Mr Rawnsley said many Australian couples delayed starting a family while the pandemic played out in 2020. The number of births fell from 305,832 in 2019 to 294,369 in 2020. Then in 2021, strong employment and vast amounts of stimulus money, along with high household savings due to lockdowns, gave couples better financial means to have a baby. This led to a rebound in births.

However, the re-opening of the global economy in 2022 led to soaring inflation. By the start of 2023, the Australian consumer price index (CPI) had risen to its highest level since 1990 at 7.8 percent per annum. By that stage, the Reserve Bank had already commenced an aggressive rate-hiking strategy to fight inflation and had raised the cash rate every month between May and December 2022.

Five more rate hikes during 2023 put further pressure on couples with mortgages and put the brakes on family formation. “This combination of the pandemic and rapid economic changes explains the spike and subsequent sharp decline in birth rates we have observed over the past four years, Mr Rawnsley said.

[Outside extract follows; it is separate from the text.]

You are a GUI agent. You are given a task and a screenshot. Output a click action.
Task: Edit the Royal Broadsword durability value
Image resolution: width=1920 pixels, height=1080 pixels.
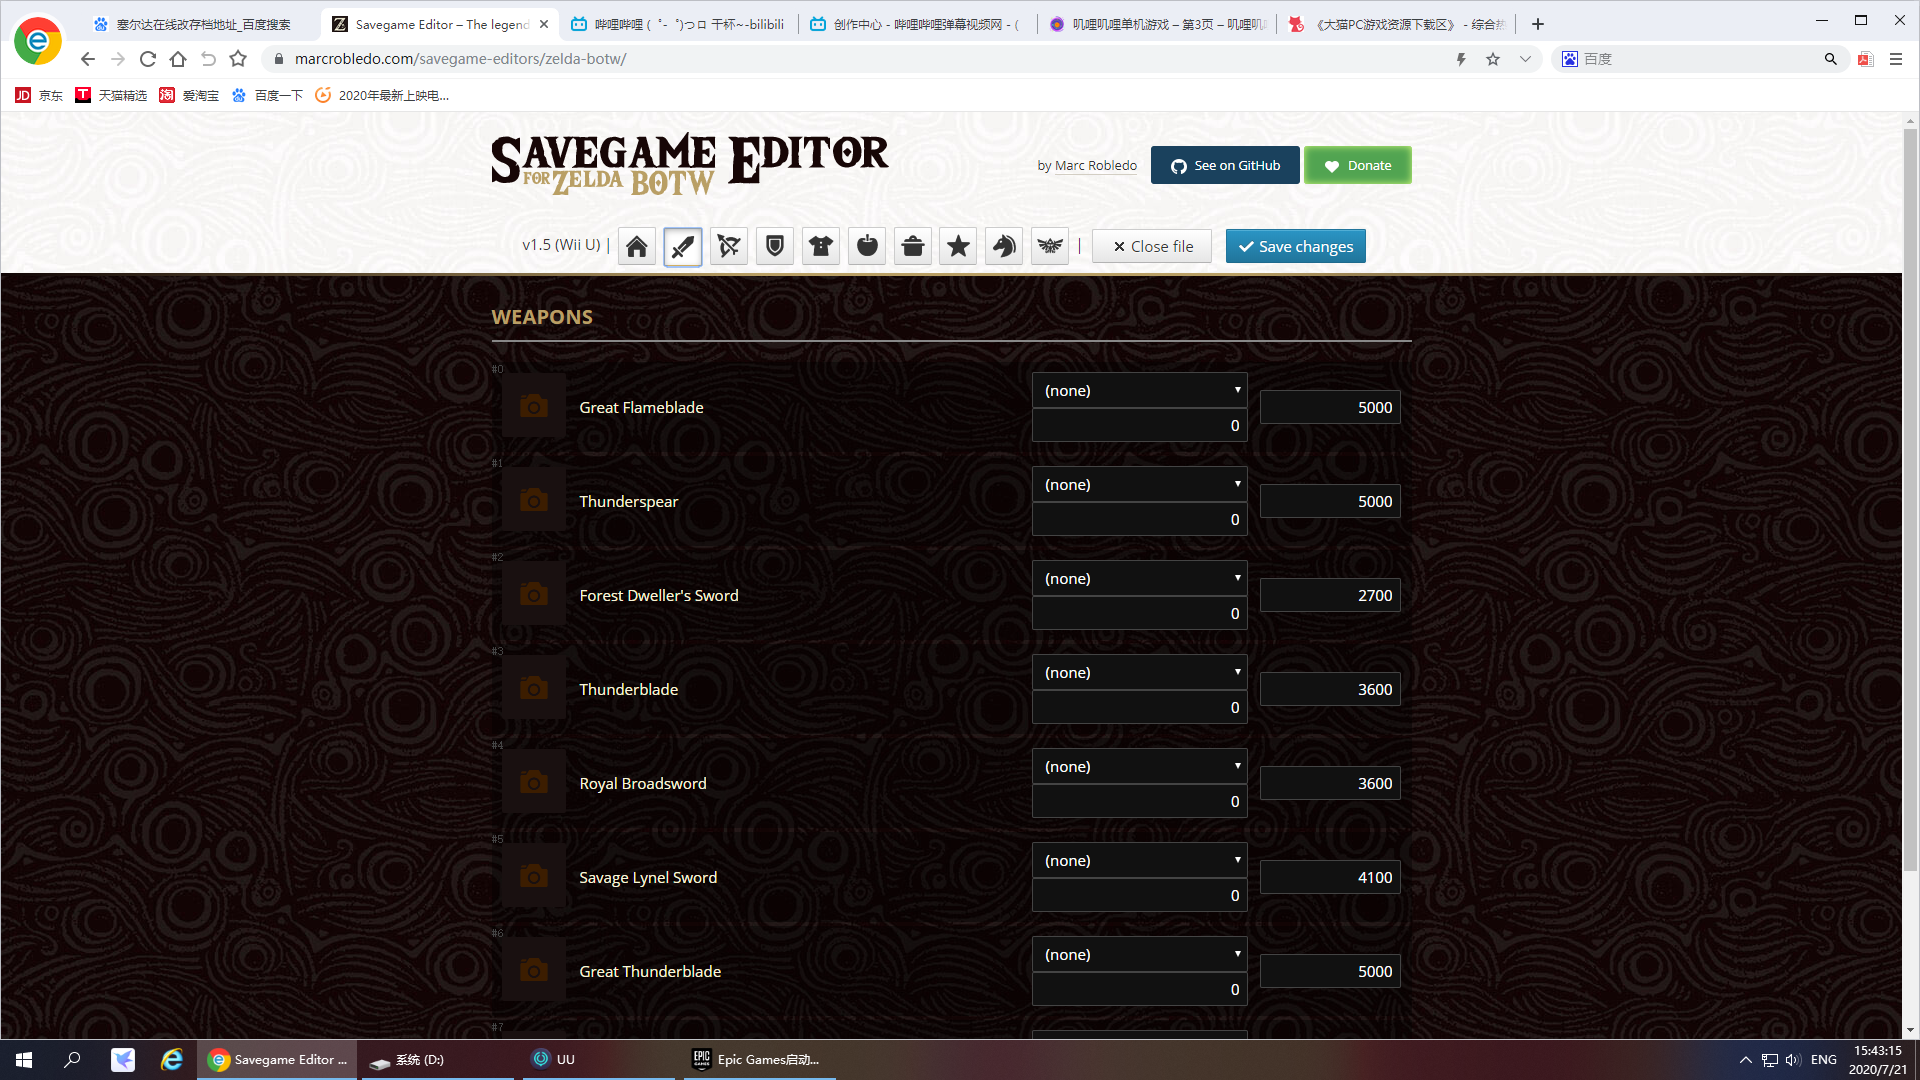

The impact of high costs of living on couples’ decision to have a baby is highlighted in births data for the capital cities. KPMG estimates there were 60,860 births in Sydney in 2023, down 8.6 percent from 2019. There were 56,270 births in Melbourne, down 7.3 percent. In Perth, there were 25,020 births, down 6 percent, while in Brisbane there were 30,250 births, down 4.3 percent. Canberra was the only capital city where there was no fall in the number of births in 2023 compared to 2019.

“CPI growth in Canberra has been slightly subdued compared to that in other major cities, and the economic outlook has remained strong,” Mr Rawnsley said. This means families have not been hurting as much as those in other capital cities, and in turn, we’ve seen a stabilisation of births in the ACT.”